[Saved data entries]
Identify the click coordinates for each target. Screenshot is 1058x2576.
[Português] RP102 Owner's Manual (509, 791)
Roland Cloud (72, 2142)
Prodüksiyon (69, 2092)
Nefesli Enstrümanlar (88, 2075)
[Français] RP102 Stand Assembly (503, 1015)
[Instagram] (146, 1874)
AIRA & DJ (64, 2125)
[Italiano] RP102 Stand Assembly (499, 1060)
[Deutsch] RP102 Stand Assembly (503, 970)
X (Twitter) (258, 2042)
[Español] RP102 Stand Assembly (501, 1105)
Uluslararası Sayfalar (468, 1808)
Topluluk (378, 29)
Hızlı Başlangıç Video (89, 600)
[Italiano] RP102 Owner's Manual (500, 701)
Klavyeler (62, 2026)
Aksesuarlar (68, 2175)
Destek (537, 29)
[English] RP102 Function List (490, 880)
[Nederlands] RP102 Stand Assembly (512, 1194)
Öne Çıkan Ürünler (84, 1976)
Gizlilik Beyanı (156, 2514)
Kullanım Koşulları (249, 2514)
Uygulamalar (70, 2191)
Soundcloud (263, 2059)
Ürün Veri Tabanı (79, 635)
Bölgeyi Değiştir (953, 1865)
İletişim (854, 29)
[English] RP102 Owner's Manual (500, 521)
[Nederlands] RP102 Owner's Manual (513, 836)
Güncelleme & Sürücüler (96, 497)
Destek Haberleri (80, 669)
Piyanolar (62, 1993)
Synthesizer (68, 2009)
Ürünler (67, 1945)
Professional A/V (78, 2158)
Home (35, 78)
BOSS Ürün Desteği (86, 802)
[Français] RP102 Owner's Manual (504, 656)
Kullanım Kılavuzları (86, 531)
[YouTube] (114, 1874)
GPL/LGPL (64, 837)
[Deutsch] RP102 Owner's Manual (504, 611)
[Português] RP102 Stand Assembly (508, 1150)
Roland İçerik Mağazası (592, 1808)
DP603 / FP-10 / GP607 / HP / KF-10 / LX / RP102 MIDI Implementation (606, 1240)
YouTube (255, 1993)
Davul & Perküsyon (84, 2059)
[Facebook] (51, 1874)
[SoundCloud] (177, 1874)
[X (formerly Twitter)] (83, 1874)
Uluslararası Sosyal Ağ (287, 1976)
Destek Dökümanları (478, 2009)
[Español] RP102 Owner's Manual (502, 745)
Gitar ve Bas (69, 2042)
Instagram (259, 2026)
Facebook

» **Your objective**
Those lines of the records that contain the string "Manual" should be identified and copied.

» **Exercise output**
[Português] RP102 Owner's Manual (509, 791)
[Italiano] RP102 Owner's Manual (500, 701)
[English] RP102 Owner's Manual (500, 521)
[Nederlands] RP102 Owner's Manual (513, 836)
[Français] RP102 Owner's Manual (504, 656)
[Deutsch] RP102 Owner's Manual (504, 611)
[Español] RP102 Owner's Manual (502, 745)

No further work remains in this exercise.